A construction employee laid off after work is completed at a specific site cannot be considered as having lost employment because of a stoppage of work attributable to a labour dispute, if work cannot be found at another site because of the existence of such a stoppage of work. This event has in fact not taken place at the site where and when the claimant actually worked. The loss of employment is really due to a shortage of work.

8.3.4 Logging industry

Forestry operations tend to be spread over a wide area that encompasses several divisions, such as woodlands, booming, sawmill and trucking. The woodlands, booming and sawmill divisions are all different places of employment. Trucking is usually part of the woodlands operations. Each camp within the woodlands division may be considered as a distinct place of employment, so long as it is reasonably distant and operated independently.

Where a claimant was employed in unloading saw logs, the place of employment was the woodlands division to which the claimant was assigned and not the nearby sawmill. Similarly, office workers whose duties related exclusively to the woodlands operations were deemed to be employed at a different place from that of their co-workers, whose duties related to other divisions.

On another occasion, it was held that the labour dispute which had provoked the claimant's stoppage of work really took place where he was working. As soon as the conflict became an issue related to the claimant's working conditions, the only possible conclusion was that the dispute existed at the place where he was working (FCA A-1198-82, CUB 16592).

The argument that the premises of the employer was a truck driver’s place of employment rather than the place where he regularly delivered logs, where a labour dispute existed, was not accepted. In fact, even though the claimant was not employed by the employer who was a party to the labour dispute, at least part of his employment occurred at the premises where the labour dispute existed.

8.3.5 Commercial vehicles

Many trades and professions involve the frequent use of commercial vehicles: examples include sales representatives, taxi or bus drivers, delivery-persons, or truck drivers and their helpers. Even though such individuals spend most of their time at the wheel of their vehicles, their place of employment is usually designated as being the place where they receive their instructions or merchandise, and not the vehicle. Consequently, a labour dispute underway at some point on their route is not occurring at their place of employment; however, a dispute-taking place at their depot is occurring at their place of employment.

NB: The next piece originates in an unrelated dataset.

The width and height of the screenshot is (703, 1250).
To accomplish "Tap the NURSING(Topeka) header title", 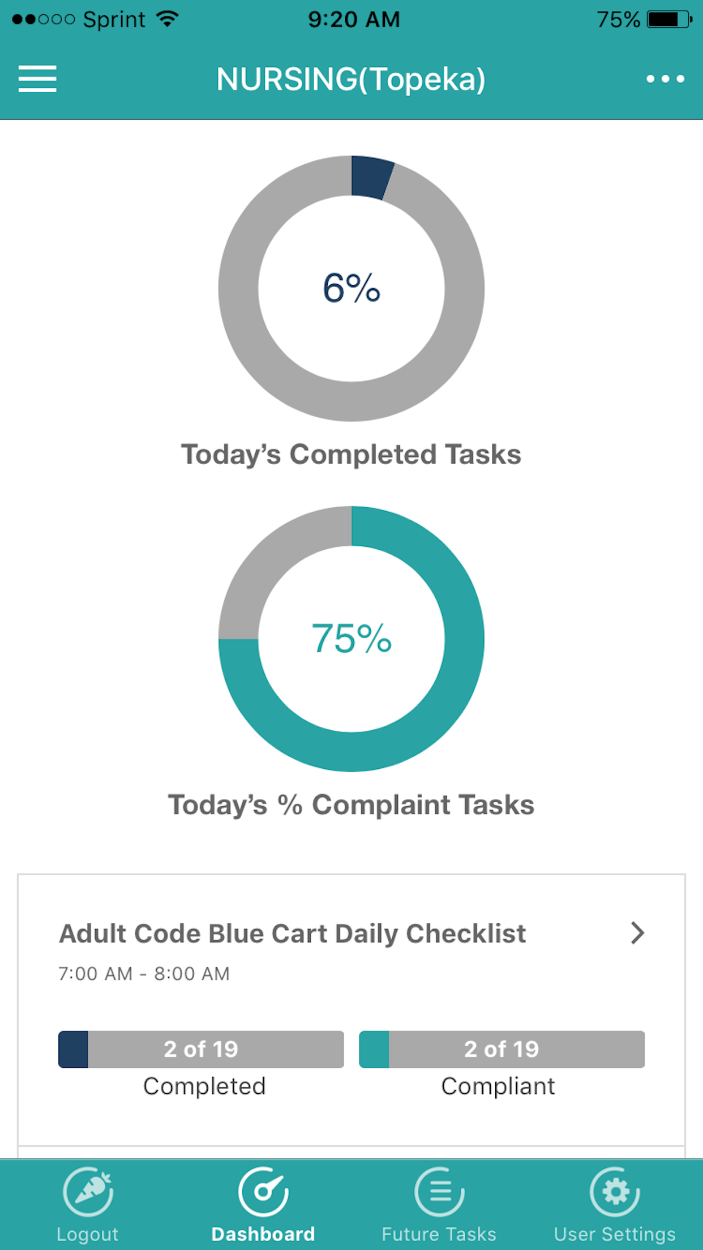I will point(351,79).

8.3.6 Businesses of national scope

A number of companies have a network of business offices and branches across Canada or, at the very least, in major areas of the country. This is particularly true of businesses with operations associated with federal authorities, such as railway, road and air transportation, broadcasting, banks, or the post office. The same applies to department stores and insurance companies.

With such firms, negotiations concerning renewal of a collective agreement are usually held at a national table, and the dispute resulting from a breakdown in such negotiations takes on a scale proportionate to the scope of the business.

Even if the dispute spreads throughout the operations of the company as a whole, this does not mean that all places of employment are involved. Every office, place of business, centre of operations or branch constitutes a distinct place of employment that must be examined individually (EI Act 36).

8.3.7 Merchant marine

The merchant marine encompasses all operations related to commercial and fishing vessels (Digest Chapter 15). Labour disputes that disrupt operations in this sector of the economy usually involve a ship owners' association and a labour union on a waterway such as the St. Lawrence, the Great Lakes, or the Atlantic or Pacific coasts.

In this case, there cannot be a single place of employment. Even when several vessels belong to the same ship owner, each must be viewed as a distinct place of employment. It is thus important to establish the impact that an industry-wide labour dispute has on the vessel where the claimant actually works, and whether or not there really is a dispute on that vessel. Similarly, shore-workers have their own distinct place of employment.